Data supplied:
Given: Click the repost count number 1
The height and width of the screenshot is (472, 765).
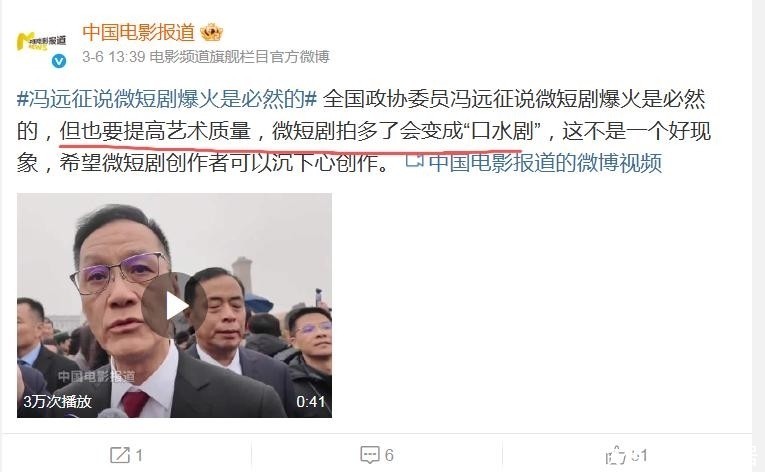Looking at the screenshot, I should [139, 455].
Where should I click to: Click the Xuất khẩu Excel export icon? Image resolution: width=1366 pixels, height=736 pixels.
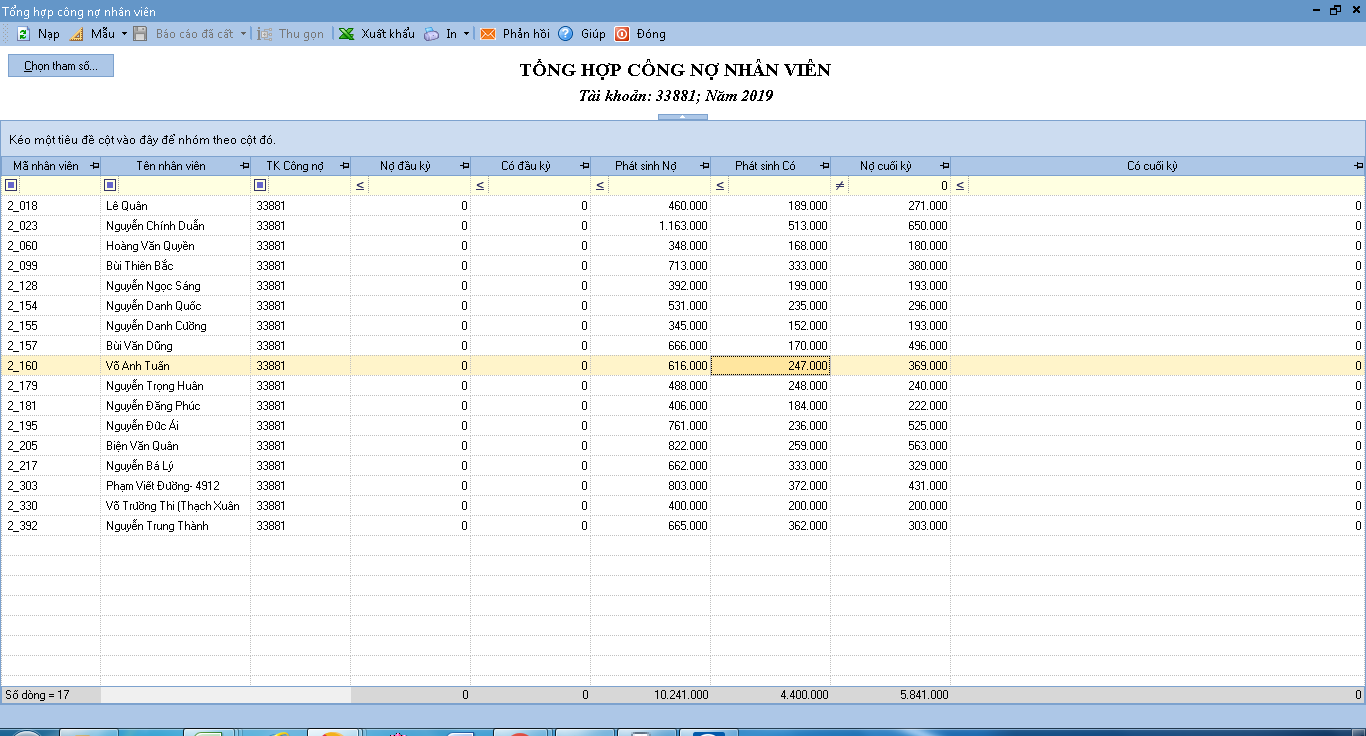pos(346,34)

Problem details:
Drop the images; restate the listing exactly.

Output:
Given: Click the repost count number 1
The height and width of the screenshot is (472, 765).
Looking at the screenshot, I should [139, 455].
Where should I click to: Click the Xuất khẩu Excel export icon? Image resolution: width=1366 pixels, height=736 pixels.
pos(346,34)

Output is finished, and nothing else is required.